Application Assignment #1For this application assignment, we will use data from glassdoor about employee compensation. The data set has
9 variables (columns) and 1000 employees (rows). The variables in order are: Job Title, Gender, Age, Latest
Performance Evaluation Score (1-5), Highest Education, Department, Seniority Level (1-5), Base Pay, Bonus Pay
Overarching question/task: Imagine you have been hired to explore whether this company’s dataset shows
evidence of a gender pay gap. Do not alter the data set in any way unless you can justify the exclusion of data
points due to them being outliers or errors (and I am not implying that these are in the data set).
Chapter 1
a) Which variables are categorical in the data set and what does that mean? Are there limits/downsides to this
and is there any way to change that?
b) Which variables are quantitative and explain how you know that (or what that means).
c) Variables like Performance Evaluation and Seniority Level are evaluated from 1 to 5. Explain what level of
measurement this is and how that impacts how scores are interpreted.
d) One type of data, ordinal, is not present. Explain how we could take data such as Bonus and convert that to
ordinal data. Explain an upside and a downside to converting those data in that way?
e) We can use these data in a descriptive manner or in an inferential way.
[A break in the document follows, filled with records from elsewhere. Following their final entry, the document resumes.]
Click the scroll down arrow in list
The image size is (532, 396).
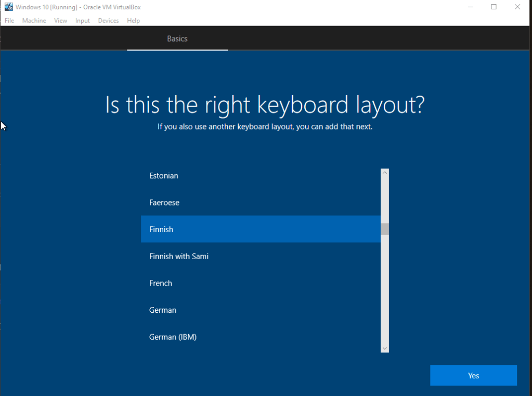point(385,348)
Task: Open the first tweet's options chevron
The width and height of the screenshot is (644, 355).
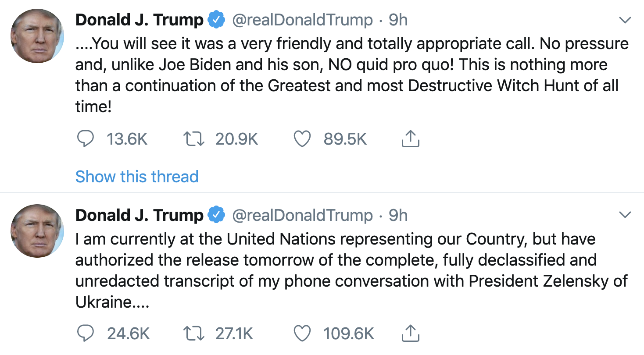Action: [624, 20]
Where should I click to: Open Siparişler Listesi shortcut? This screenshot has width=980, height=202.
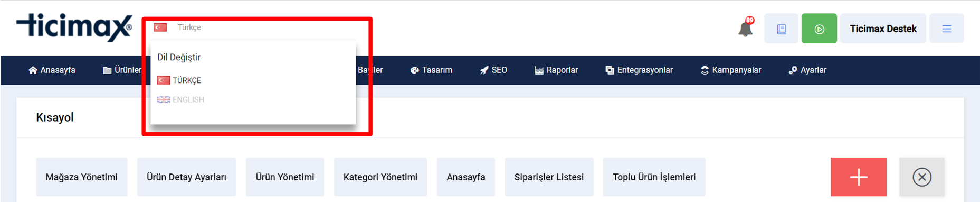click(549, 177)
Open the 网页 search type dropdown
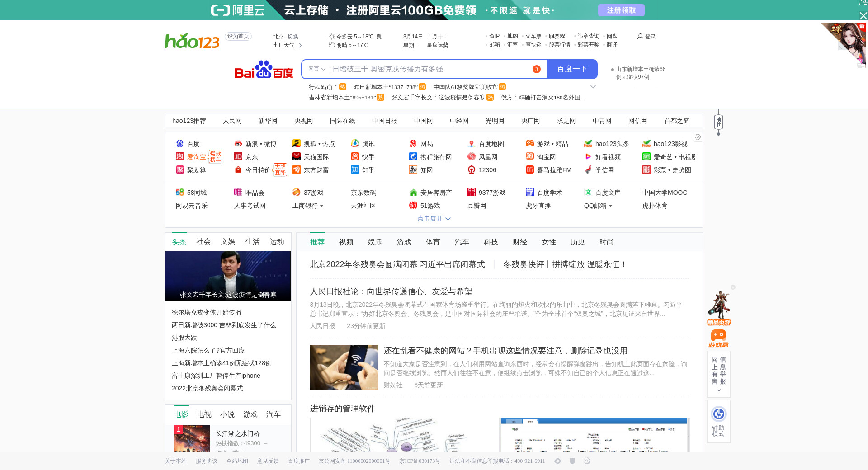This screenshot has width=868, height=470. point(316,69)
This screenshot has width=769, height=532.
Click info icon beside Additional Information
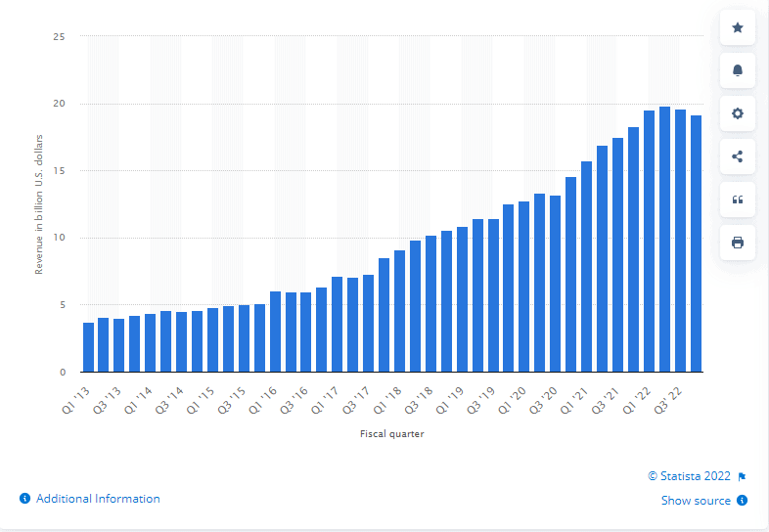pos(24,499)
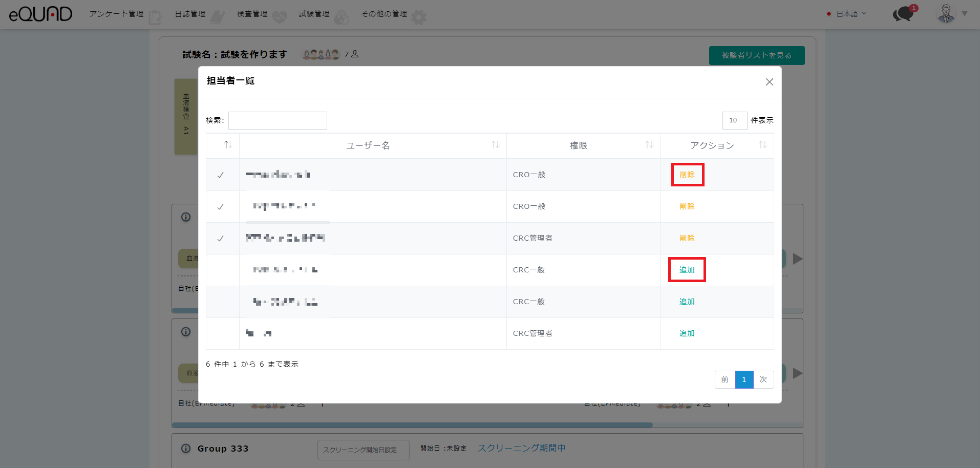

Explain what that means.
f) If we use these data to look for gender pay gap issues, are there data mining or ethical issues we need to
consider?
Chapter 2
[You can use relative or precent freq distributions for (g) and (h) too.]
g) For one interesting categorical variable (not gender because it only has 2 categories), create a frequency
distribution and graphical display that shows the distribution of employees across the categories.
h) Now repeat (a) with a quantitative variable.
i) Create cross-tabulations of average base pay and bonus by gender. You can do these together or in 2 tables.
j) Create graphical displays that show the average base pay and bonus for men and women.
k) In (j), we looked at financial compensation by sex/gender, but that doesn’t factor in the other aspects of
gender pay gaps. Imagine you are hired to create at least two graphical displays to show that there are gender
pay gaps across job titles, education level, departments, and/or levels of job performance or seniority.
Present those and write a brief explanation of what someone should see when viewing those. You get to
select the issues you want to explore – you don’t have to do all of them. Make sure you select images that
make really compelling cases for a gap OR no gap!
Chapter 3
l) Capture the center/location and spread/variability of base pay for each gender/sex. This should include
measures that are standard, such as
1. mean, median, mode, and quartiles
2. standard deviation, range, IQ range
m) Distribute the data for base pay such that you can evaluate its shape.
n) Are there any outliers in the data? Explain on what you base this assessment.
o) If the shape of a distribution is skewed and there are outliers, explain how that would impact your responses
in (a) regarding measures of central tendency.
p) Calculate and display (boxplot) the five-number summary for bonus pay separate for each gender/sex.
q) Go back to your consideration of the data in (k), for whatever variables you selected there, create summary
statistics for each group within the variable and summarize what you find. For example, I might examine
gender pay disparities across seniority to see if the gap grows as seniority increases. Summary statistics might
show that the mean base pay for men and women is closer together at a seniority ranking of “1” but the
difference grows to be a bigger gap with each increase in seniority. The summary statistics (a mean and
median in this case) will help me see that in fine detail.
Final summary:
Given what you opted to examine here, what do you think about the gender pay issue for this company? Is there
an issue or not? If so, where might you suggest the company look to address the issue?